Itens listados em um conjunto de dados
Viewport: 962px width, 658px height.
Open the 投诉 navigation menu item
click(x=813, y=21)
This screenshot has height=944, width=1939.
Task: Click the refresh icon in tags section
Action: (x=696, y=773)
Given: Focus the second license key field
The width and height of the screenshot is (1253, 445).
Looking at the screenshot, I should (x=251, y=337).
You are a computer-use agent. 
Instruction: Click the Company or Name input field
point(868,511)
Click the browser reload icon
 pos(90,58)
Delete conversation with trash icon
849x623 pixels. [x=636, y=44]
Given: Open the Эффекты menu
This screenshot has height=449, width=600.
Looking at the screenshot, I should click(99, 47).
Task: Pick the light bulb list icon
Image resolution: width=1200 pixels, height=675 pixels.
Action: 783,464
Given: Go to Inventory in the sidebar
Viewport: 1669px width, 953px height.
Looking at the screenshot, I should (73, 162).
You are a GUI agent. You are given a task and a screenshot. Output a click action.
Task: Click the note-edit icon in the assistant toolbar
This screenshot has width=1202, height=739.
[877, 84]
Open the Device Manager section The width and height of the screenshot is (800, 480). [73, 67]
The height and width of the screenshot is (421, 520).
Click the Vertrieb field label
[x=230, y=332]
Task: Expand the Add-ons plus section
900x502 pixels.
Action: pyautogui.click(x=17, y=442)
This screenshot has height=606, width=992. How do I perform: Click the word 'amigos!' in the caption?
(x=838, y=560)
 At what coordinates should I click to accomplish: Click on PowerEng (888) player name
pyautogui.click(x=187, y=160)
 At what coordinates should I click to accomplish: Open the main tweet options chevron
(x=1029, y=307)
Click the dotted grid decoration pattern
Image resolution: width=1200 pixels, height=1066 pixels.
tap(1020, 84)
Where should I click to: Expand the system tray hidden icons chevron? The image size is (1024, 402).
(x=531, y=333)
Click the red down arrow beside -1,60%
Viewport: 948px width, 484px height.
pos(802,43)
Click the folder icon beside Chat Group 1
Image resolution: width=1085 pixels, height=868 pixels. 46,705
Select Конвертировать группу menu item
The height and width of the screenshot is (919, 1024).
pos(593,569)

## Objetivo
Devolva todas as linhas dos dados acima, sem nenhuma alteração.

## Resultado da tarefa
Viewport: 962px width, 658px height.
Open the 投诉 navigation menu item
click(x=813, y=21)
This screenshot has height=944, width=1939.
Task: Click the refresh icon in tags section
Action: (x=696, y=773)
Given: Focus the second license key field
The width and height of the screenshot is (1253, 445).
Looking at the screenshot, I should (x=251, y=337).
You are a computer-use agent. 
Instruction: Click the Company or Name input field
point(868,511)
Click the browser reload icon
 pos(90,58)
Delete conversation with trash icon
849x623 pixels. [x=636, y=44]
Given: Open the Эффекты menu
This screenshot has height=449, width=600.
Looking at the screenshot, I should click(99, 47).
Task: Pick the light bulb list icon
Image resolution: width=1200 pixels, height=675 pixels.
Action: 783,464
Given: Go to Inventory in the sidebar
Viewport: 1669px width, 953px height.
Looking at the screenshot, I should (73, 162).
You are a GUI agent. You are given a task and a screenshot. Output a click action.
Task: Click the note-edit icon in the assistant toolbar
This screenshot has width=1202, height=739.
[877, 84]
Open the Device Manager section The width and height of the screenshot is (800, 480). [73, 67]
The height and width of the screenshot is (421, 520).
Click the Vertrieb field label
[x=230, y=332]
Task: Expand the Add-ons plus section
900x502 pixels.
Action: pyautogui.click(x=17, y=442)
This screenshot has height=606, width=992. How do I perform: Click the word 'amigos!' in the caption?
(x=838, y=560)
 At what coordinates should I click to accomplish: Click on PowerEng (888) player name
pyautogui.click(x=187, y=160)
 At what coordinates should I click to accomplish: Open the main tweet options chevron
(x=1029, y=307)
Click the dotted grid decoration pattern
Image resolution: width=1200 pixels, height=1066 pixels.
tap(1020, 84)
Where should I click to: Expand the system tray hidden icons chevron? The image size is (1024, 402).
(x=531, y=333)
Click the red down arrow beside -1,60%
Viewport: 948px width, 484px height.
pos(802,43)
Click the folder icon beside Chat Group 1
Image resolution: width=1085 pixels, height=868 pixels. 46,705
Select Конвертировать группу menu item
The height and width of the screenshot is (919, 1024).
pos(593,569)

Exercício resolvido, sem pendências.